Kadınların işyerinde yaşadıkları sorunlara karşı ILO 190 sayılı Sözleşme ve 206 Nolu Tavsiye Kararı ile İstanbul Sözleşmesi savunulmalı ve toplu sözleşmelerde buna dönük düzenlemeler yapılmalıdır. İstanbul Sözleşmesi’nden fiilen çekilme kararından vazgeçilmelidir. Ebeveyn izni ücretli bir hak olarak hem kadın hem erkeklere devredilemez bir hak olarak tanınmalıdır. Sigortasız ve ücretsiz çalıştırılan ev içi kadın emeği güvenceli hale getirilmelidir. Kötü koşullarda çalıştırılan Göçmen/Mülteci kadın emeğinin sömürüsüne karşı sosyal koruma sağlanmalıdır. Gezici/Geçici tarım işçisi kadınlara başta işçi sağlığı olmak üzere sosyal ve ekonomik haklar verilmelidir.”
 
'MÜCADELEYE DEVAM EDECEĞİZ'
 
Sendikalı örgütlü kadın işçiler olarak, işyerlerinde toplumsal cinsiyet eşitliğinin sağlanması konusunda mücadele ettiklerine dikkat çekilen bildirgenin devamında, “Örgütlü mücadelemiz sayesinde Türkiye’de çalışma yaşamı bakımından emsal teşkil edecek birçok maddeye sahip toplu sözleşmelere imza atıyoruz.
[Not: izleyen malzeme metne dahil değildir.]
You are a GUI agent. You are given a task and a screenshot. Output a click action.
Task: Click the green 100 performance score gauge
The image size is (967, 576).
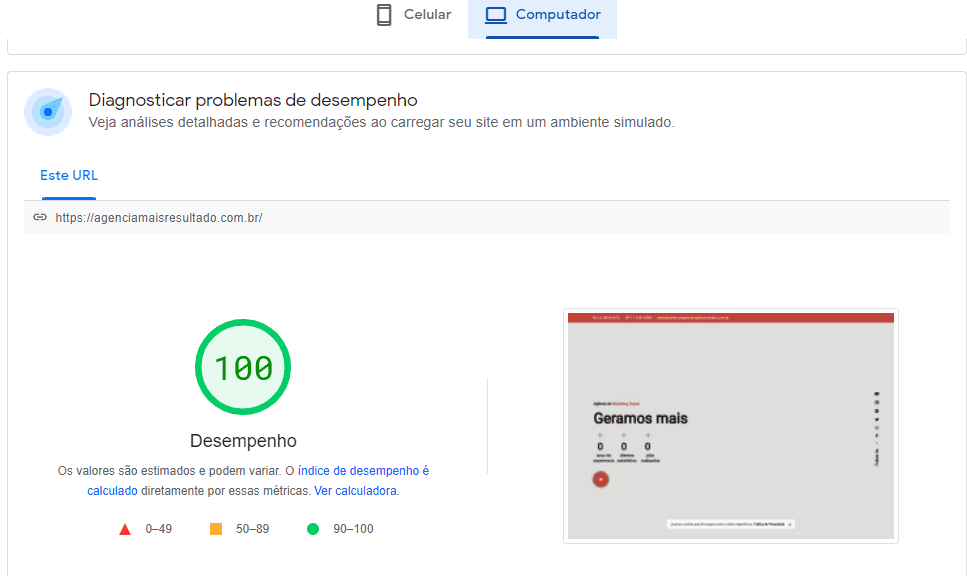[242, 367]

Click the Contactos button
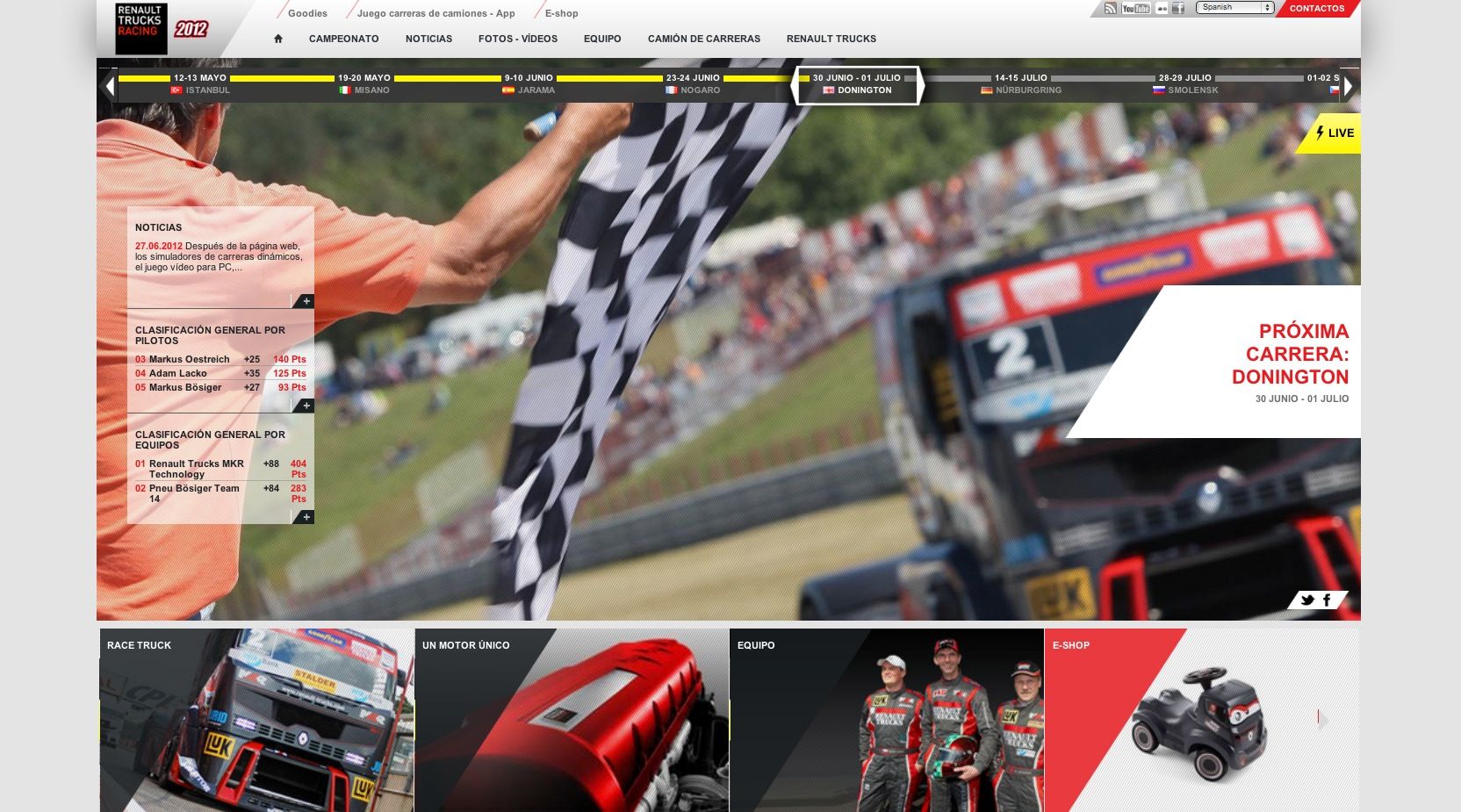tap(1316, 9)
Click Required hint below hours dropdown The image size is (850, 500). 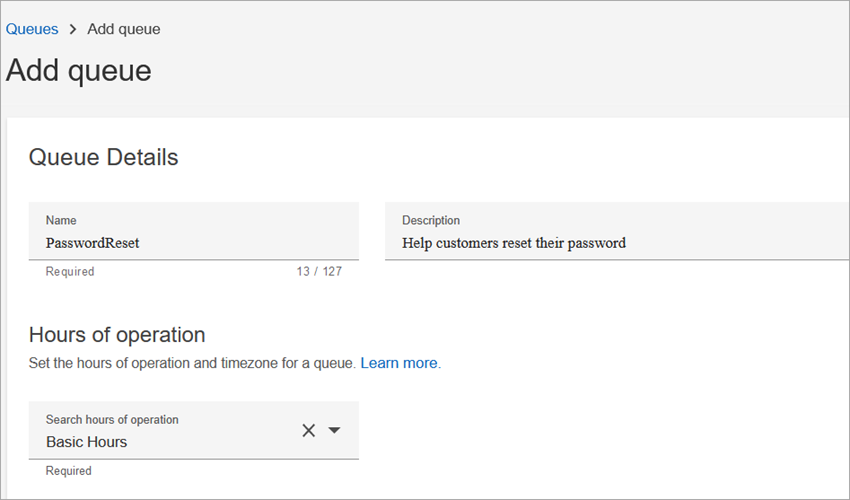click(69, 471)
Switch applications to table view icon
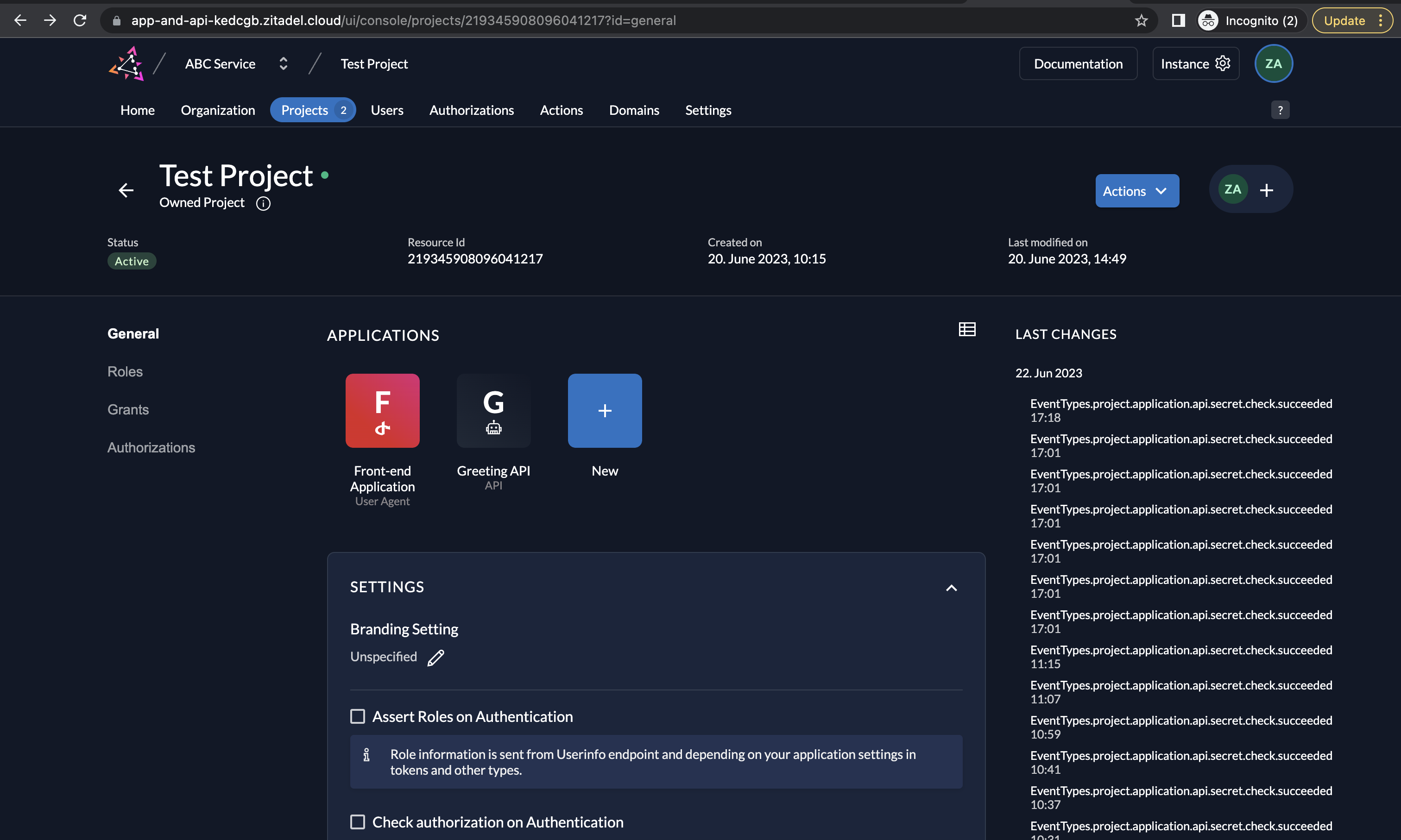The width and height of the screenshot is (1401, 840). click(x=966, y=329)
Örgütlü kadınlar olarak yalnızca kendi işyerlerimizdeki sorunlar için değil, kadınların kayıtdışı, geçici, güvencesiz ve örgütsüz çalıştırılmasına da karşıyız ve tam zamanlı-güvenli çalışma için mücadeleye devam edeceğimizi buradan tekrar ediyoruz. Bizler, kadın emeği sömürüsüne, şiddete ve her türlü ayrımcılığa karşı daha güzel bir dünya kurmak amacında olan tüm kadın işçileri, bu örgütlülüğü ve dayanışmayı DİSK/Genel-İş çatısı altında büyütmeye çağırıyoruz” çağrısı yapıldı.